Anyone with a passion for sport will have been dismayed to read this week’s headlines on athletics and its international federation, the IAAF. The World Anti-Doping Agency believes that the IAAF council “could not have been unaware of the extent of doping in athletics” – but should cycling be happy that it’s no longer viewed as sport’s basket case?
When Lance Armstrong’s cheating was revealed in 2012, the US Anti-Doping Agency labelled it the “most sophisticated, professionalised and successful doping programme that sport has ever seen”. Given its charismatic, flawed frontman, the Armstrong doping case remains a gripping scandal, but in terms of grand deceptions, the World Anti-Doping Agency’s (WADA) unflinching report into alleged wrong-doing in Russian athletics tops the Texan in the treachery stakes.
Former WADA president Dick Pound’s report accused Russia of running a state-sponsored doping scheme, with the international federation, the IAAF, alleged to be complicit in failing to follow up on suspicious tests.
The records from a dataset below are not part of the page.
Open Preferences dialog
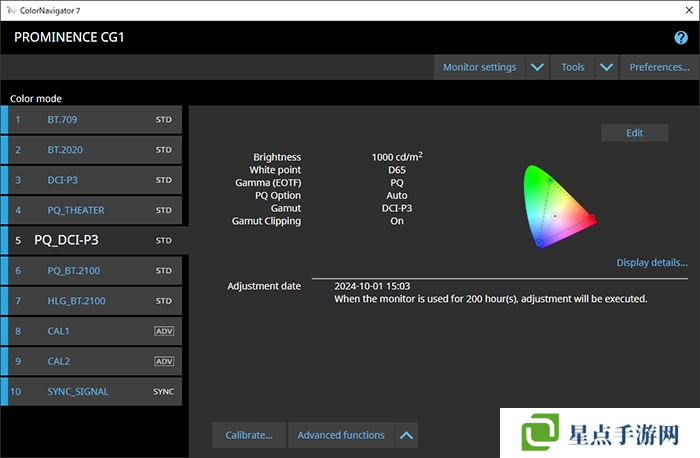Screen dimensions: 700x458 [659, 67]
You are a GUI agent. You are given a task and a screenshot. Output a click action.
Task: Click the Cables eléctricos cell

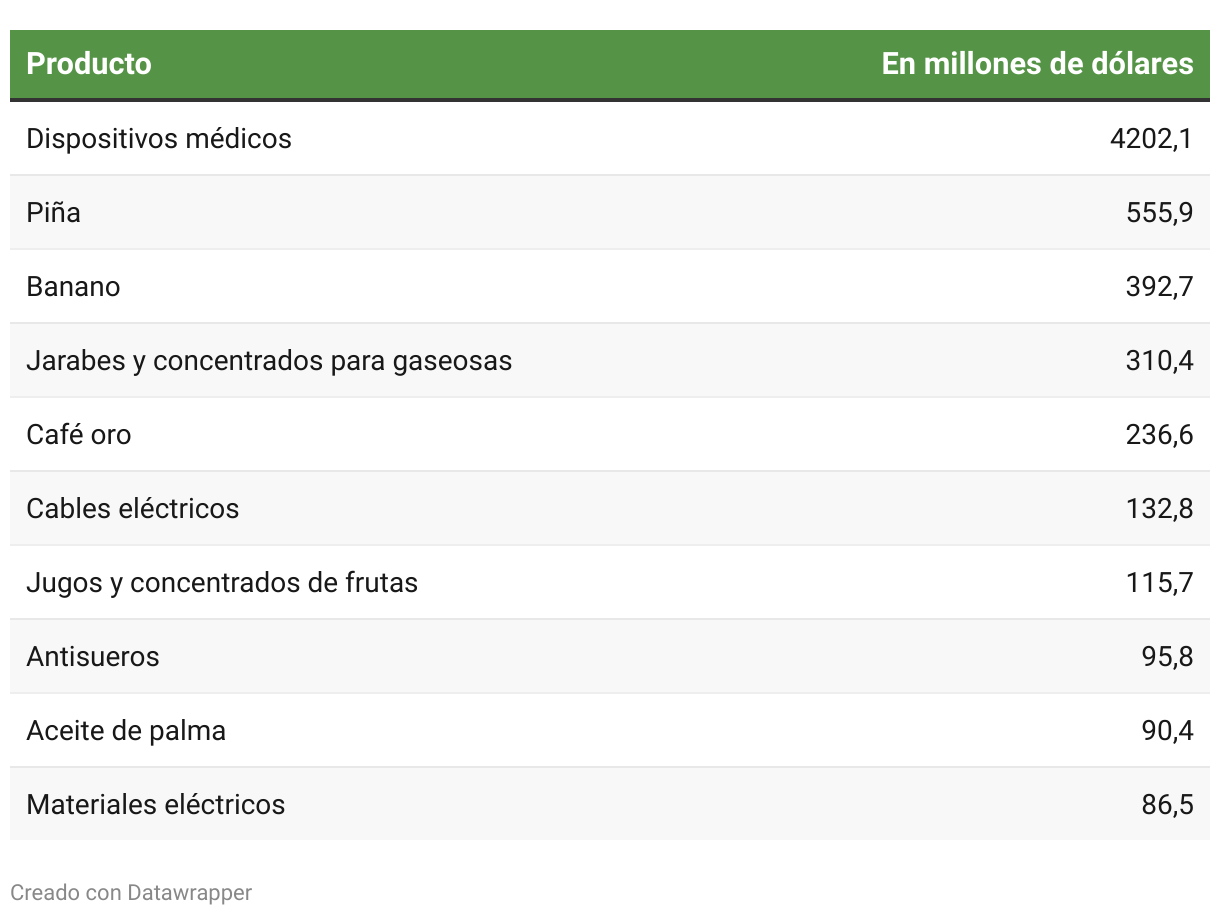[x=133, y=508]
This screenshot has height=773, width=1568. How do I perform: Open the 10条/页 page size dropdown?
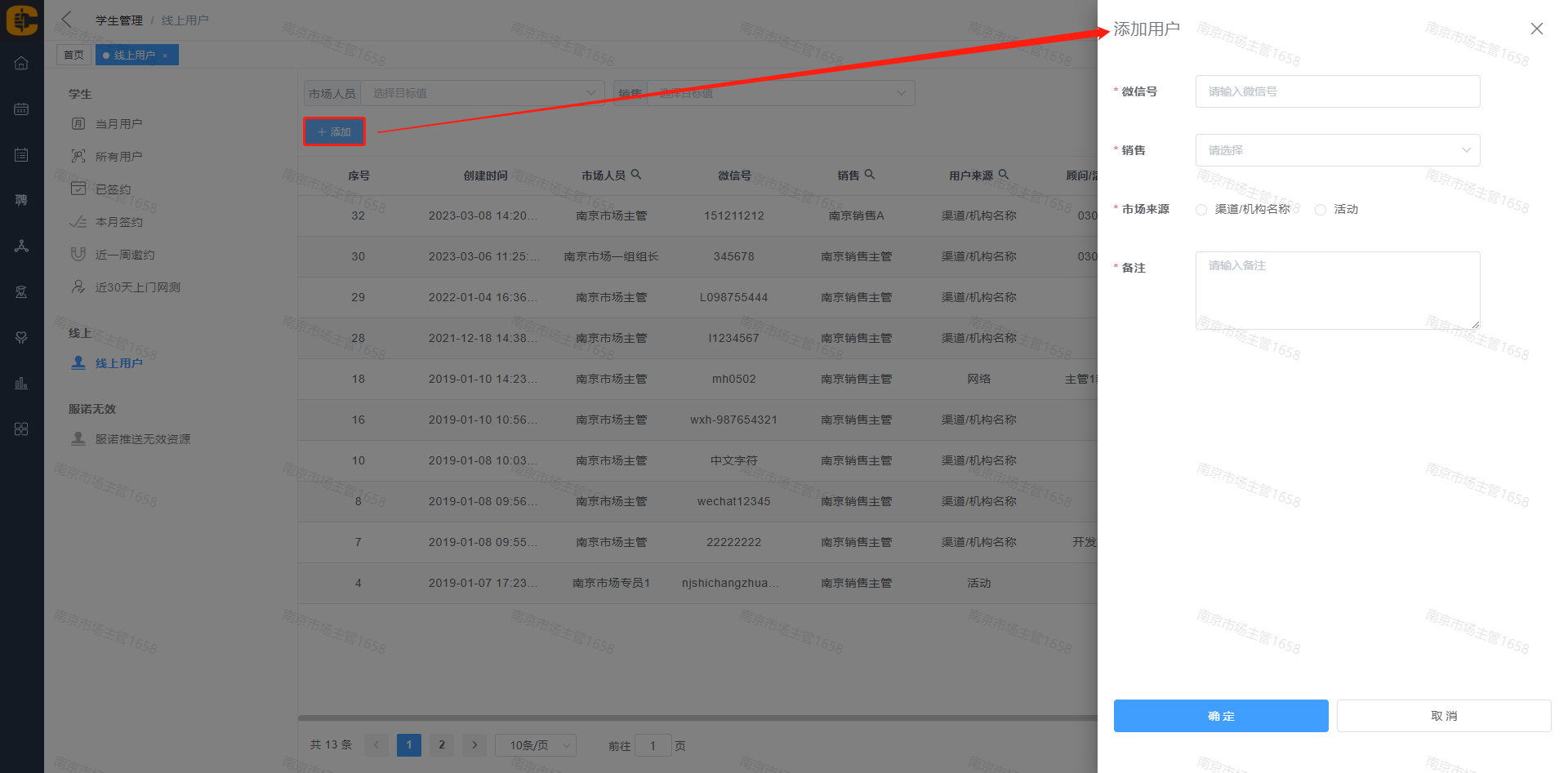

Russia has been suspended from the sport and recently departed IAAF president Lamine Diack arrested and charged with covering up positive tests. While cycling’s name has long been mud, many fans feel their sport has copped too much of the flack. What about athletics, or tennis, rugby or football, they ask. There’s a case to be made that if certain sports don’t believe they have a drugs problem, they’re living with their heads buried in the sand.
WADA released the second part of its report on doping in athletics this week
A tough place to dope
So now that athletics’ chickens have finally come home to roost in the biggest doping scandal in its history, should this be cycling’s ‘I told you so’ moment? Hardly.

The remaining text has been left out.